Industry Analysis

The Future of Software Signing Is Keyless

Long-lived signing keys are operational debt that every security team eventually pays down the hard way. Keyless signing is not an experiment anymore — it is the mainstream design.

Shadab Khan
Security Engineer
8 min read

Every security team that has ever managed a code signing key at scale has a story about it. The HSM that could not be reached during an incident. The key rotation that broke three consumers downstream. The signing ceremony that took six people and four hours to execute. The offline backup that no one was confident would actually work if needed. These stories are so common they have become the expected cost of "doing signing properly," and that expectation is wrong. My thesis: long-lived signing keys are operational debt, and keyless signing — built on ephemeral certificates and transparency logs — is the default architecture for 2026 forward. Programs still running the old playbook are paying a tax that no longer buys them anything.

I am not predicting this transition. It already happened in the ecosystems that ship the most software. The shift is documented, the tooling is production-grade, and the holdouts are mostly organizations that have not reviewed their signing strategy since the early 2020s.

What Was Wrong With Traditional Signing?

The fundamental problem was that the security of the signature depended on the security of a long-lived secret, and long-lived secrets are operationally brittle.

Key compromise was catastrophic.

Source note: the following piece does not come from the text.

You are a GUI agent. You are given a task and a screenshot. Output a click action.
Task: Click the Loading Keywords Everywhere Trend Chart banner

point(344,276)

If a signing key leaked, every artifact signed with it became untrustworthy. Recovery required issuing a new key, re-signing everything in flight, and somehow communicating the compromise to every downstream consumer. In practice, this was done rarely and poorly.

Key rotation was painful. Best practice said to rotate signing keys on a regular cadence. Actual practice was to avoid rotation as long as possible, because each rotation required downstream consumers to update their trust anchors. The mismatch produced keys that were in use for years past their intended lifetimes.

Key custody was a weak link. Keys in HSMs were relatively safe but expensive and inflexible. Keys in CI/CD environments were convenient but sitting in blast radius of compromised build systems. Keys on developer workstations were — well, we all know how that went.

Identity binding was weak. A signature told you the artifact was signed by a holder of a particular key. It did not tell you who, exactly, that holder was, or whether they were authorized to sign the particular artifact. The mapping from key to identity lived in external systems and was often out of date.

These problems were tolerable in the 2010s because the alternative was worse. They are not tolerable in 2026 because the alternative is better.

What Does Keyless Signing Actually Do?

The keyless model reframes the problem. Instead of trusting a long-lived key, you trust an ephemeral certificate issued at signing time by an authority that verifies the signer's identity. The signature is recorded in a tamper-evident transparency log. The certificate itself is short-lived — on the order of minutes — so compromise is bounded.

The architecture, in the Sigstore instantiation, involves three components:

An OIDC-based identity provider asserts who the signer is. This might be a GitHub Actions workflow, a Google account, or a corporate SSO identity. The assertion is what it always was, just applied at signing time.

A certificate authority (Fulcio, in the Sigstore ecosystem) issues a short-lived certificate binding the signer's identity to a freshly generated key pair. The key pair exists only for the signing operation and is discarded immediately afterward.

A transparency log (Rekor) records the signature immutably. Anyone can inspect the log and verify that a given signature was actually made by the claimed identity at the claimed time.

Verification consumers check three things: the signature is valid for the artifact, the certificate's identity matches what they expect, and the signature is present in the transparency log. No long-lived keys anywhere in the trust path.

But Doesn't This Just Move Trust to the Identity Provider?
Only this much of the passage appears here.